RWE Unveils Plans for Gwynt y Môr Windfarm (UK)

A 40-tonne underwater plough will be used to lay electricity cables from the coast to an offshore windfarm.

The cables will stretch from the shore at Pensarn near Abergele 13kms to the 160 planned turbines at Gwynt y Môr windfarm.

At Towyn Road between Pensarn and Belgrano, four cables will be extended 11kms underground to a sub station under construction at St Asaph and so to the grid.

Yesterday a steady trickle of residents attended an open day run by developer RWE npower renewables in Dewi Sant Community Centre in Pensarn to find out more. Chris Ensom, of Global Marine Systems Energy, said the plough will start on the beach and be pulled with a winch out to sea, laying cables as it goes.

He said: “The cables will be fed along the plough, and a plough share, to a depth of 2.5 metres into the sea bed, covering the ground as it goes. The reason it is to that depth is to avoid trawlers’ anchors.”
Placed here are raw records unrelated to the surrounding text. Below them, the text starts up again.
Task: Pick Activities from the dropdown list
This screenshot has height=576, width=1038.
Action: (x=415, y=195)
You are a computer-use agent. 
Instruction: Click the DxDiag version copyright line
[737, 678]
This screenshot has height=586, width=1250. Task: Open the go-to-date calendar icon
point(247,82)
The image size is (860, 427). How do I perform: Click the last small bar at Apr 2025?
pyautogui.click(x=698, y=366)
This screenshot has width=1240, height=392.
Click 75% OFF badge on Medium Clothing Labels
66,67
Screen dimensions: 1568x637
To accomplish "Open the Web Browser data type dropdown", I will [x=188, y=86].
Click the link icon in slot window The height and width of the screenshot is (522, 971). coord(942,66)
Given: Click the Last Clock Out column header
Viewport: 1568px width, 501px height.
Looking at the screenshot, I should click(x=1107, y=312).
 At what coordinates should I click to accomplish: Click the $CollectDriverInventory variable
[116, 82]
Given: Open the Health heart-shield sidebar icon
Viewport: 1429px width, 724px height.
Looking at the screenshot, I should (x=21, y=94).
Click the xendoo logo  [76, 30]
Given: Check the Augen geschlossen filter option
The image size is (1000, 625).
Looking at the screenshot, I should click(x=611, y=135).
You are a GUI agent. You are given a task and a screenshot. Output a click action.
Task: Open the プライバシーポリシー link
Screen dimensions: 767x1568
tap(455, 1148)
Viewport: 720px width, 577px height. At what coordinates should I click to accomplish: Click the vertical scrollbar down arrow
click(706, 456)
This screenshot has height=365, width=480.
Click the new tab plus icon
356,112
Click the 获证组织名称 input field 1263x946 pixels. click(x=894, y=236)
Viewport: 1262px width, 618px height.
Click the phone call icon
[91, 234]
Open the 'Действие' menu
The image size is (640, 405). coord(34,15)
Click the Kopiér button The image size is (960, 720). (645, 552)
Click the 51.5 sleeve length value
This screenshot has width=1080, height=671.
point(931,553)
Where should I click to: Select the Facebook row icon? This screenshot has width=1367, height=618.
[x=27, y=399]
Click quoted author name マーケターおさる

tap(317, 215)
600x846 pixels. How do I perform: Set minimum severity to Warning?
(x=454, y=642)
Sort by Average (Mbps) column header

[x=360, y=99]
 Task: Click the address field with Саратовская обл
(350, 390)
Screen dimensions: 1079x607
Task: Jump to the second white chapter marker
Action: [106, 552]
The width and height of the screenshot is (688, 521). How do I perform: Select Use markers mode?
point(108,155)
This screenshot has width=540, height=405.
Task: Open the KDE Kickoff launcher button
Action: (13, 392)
Meanwhile the onshore cables, not the offshore ones, are being built and laid by Wrexham company Prysmian Group. Huw Rees, of RWE renewables onshore cabling manager, is in charge of laying cables mainly under fields on a route beside Ysbyty Glan Clwyd to St Asaph. He said: “Laying the cables onshore was daunting at the beginning but 90% of the trenches and earthworks are complete.”

Pastures will be restored by next June. Once operational in 2013, Gwynt Y Môr is expected to generate electricity equivalent to the average annual needs of around 400,000 homes.

At the open day, resident Steven Dutton, 35, of Abergele, said: “Windfarms are probably one of the best ways to produce electricity rather than nuclear because of the time it takes to decommission power stations.”

But Elaine Swinton, 72, of Pensarn, said: “The developers have already ruined Liverpool Bay with their other windfarms North Hoyle and Rhyl Flats, now they’re building another. If they only last 20 years are we going to be left with rusting metal?”